Sia il ministro Salvini che l’ad della società Stretto di Messina, Pietro Ciucci, dicono che già da ottobre potrebbero cominciare le opere preliminari, che la progettazione esecutiva è già partita e, quindi, siamo arrivati al via, probabilmente già ad ottobre.
«È ciò che dovrebbe accadere. Poi dipende da quando arrivano i mezzi, cominciano gli scavi, le licenze varie. Voglio dire che può essere un mese prima o quello dopo, non è che questo che cambia qualcosa, il problema non è nei tempi del cantiere, ma semmai se esiste uno strumento giuridico per fermare l'opera. E visto che non esiste una ragione tecnica per fermarla e non esistono ragioni finanziarie per stopparla, si andrà avanti. È un'opera che rappresenta un investimento importante per l’Italia, ma non stravolgente per le casse dello Stato italiano, tutti gli eventuali problemi prevedo che verranno superati».
Quindi ci siamo davvero, pronti per il 2033?
«Ecco, l’unico problema potrebbero essere i ritardi che sono possibili a causa delle opposizioni dei gruppi ambientalisti o di quelli contrari all'opera, come è successo per il Frèjus, in Val di Susa, ma tutto si supererà, nell’interesse nazionale di portare a termine un’opera decisiva per lo sviluppo di tutto il Paese».
È dal 1981 che esiste la società Stretto di Messina: da storico direttore generale dell’Iri ricorda tutto?
«Mi ricordo quando fu costituita la società, ma essa in realtà esiste da ancor prima perché, in precedenza fu costituito un gruppo per il ponte dello Stretto di Messina che comprendeva Fiat, Italcementi, Pirelli, Finsider e Italtrade e cioè quelli che fornivano i materiali: la Fiat voleva che le macchine passassero, l'Italcementi avrebbe dato il cemento, la Finsider l'acciaio, l’Italtrade gli asfalti e la Pirelli voleva che le gomme si consumassero. Questi costituirono una società vent'anni prima con il bravissimo ingegnere Gilardini, società che fu poi trasformata dal governo Forlani nel 1981 in seguito alla legge n. 1158 del 1971, che prevedeva il collegamento viario e ferroviario tra Sicilia e continente. Doveva essere una svolta per la Sicilia e la Calabria che erano gli azionisti, insieme all’Iri e alle Ferrovie dello Stato. Questo fu l'accordo. Tutti i fatti e i cambiamenti, i tentativi di messa in liquidazione e altro fino al governo Monti, sono cose che oggi tutti sappiamo e ricordiamo».

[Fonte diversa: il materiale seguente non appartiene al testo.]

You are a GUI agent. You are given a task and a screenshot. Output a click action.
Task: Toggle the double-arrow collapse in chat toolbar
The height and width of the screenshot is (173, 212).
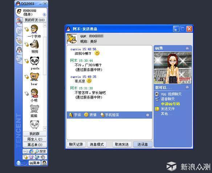pos(148,115)
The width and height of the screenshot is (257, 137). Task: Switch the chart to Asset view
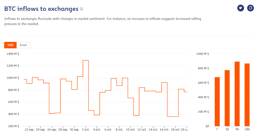(23, 45)
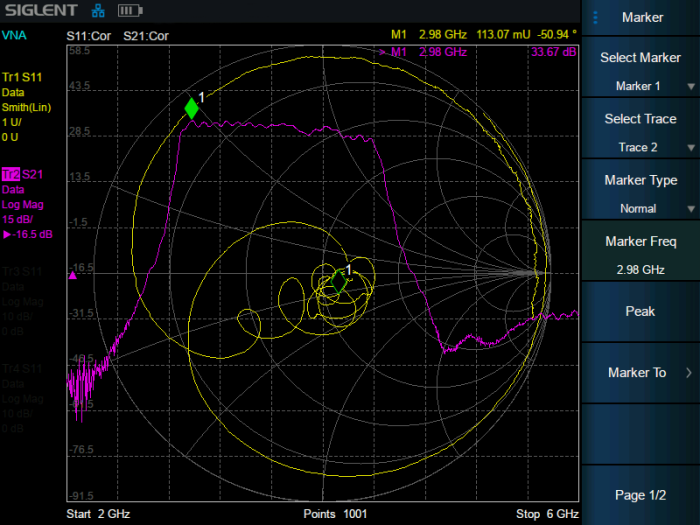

Cosa credete ci porterà quest’opera?
«Chi per primo parlò di ponte in un'Italia unita fu, nel 1876, il ministro dei Lavori pubblici Giuseppe Zanardelli. Dunque, la prima osservazione da fare è che con l'inizio di quest'opera si chiude il capitolo dell'unificazione dell'Italia. Finalmente si potrà dire che l’Italia è definitivamente unita e si sana questa frattura che dura, appunto, dal 1876. La seconda osservazione è che la politica europea oggi può avere successo solo in una dimensione mediterranea e non più in una dimensione mondiale. I fatti a cui assistiamo in questi giorni delineano chiaramente il formarsi di blocchi, dunque, l’Europa non può più giocare la parte da leone tranne che nel Mediterraneo. I Paesi europei che si affacciano sul Mediterraneo che sono Francia, Italia, Spagna e la Grecia costituiscono l'85% del Pil dei paesi del Mediterraneo e quindi è questa è la vera la forza. In ultimo, se si guarda con più attenzione si scoprono alcuni dati interessanti».
E cioè?
«L'Europa come si predica da tempo è un'Europa delle regioni e, tra queste, quelle che si affacciano sul Mediterraneo sono per oltre il sessanta per cento in Italia, pensiamo solo che partiamo dalla Liguria e arriviamo al Friuli Venezia Giulia, dall'altra parte della Penisola. Facile affermare che la forza e il peso dell'Italia nel Mediterraneo è spaventosa».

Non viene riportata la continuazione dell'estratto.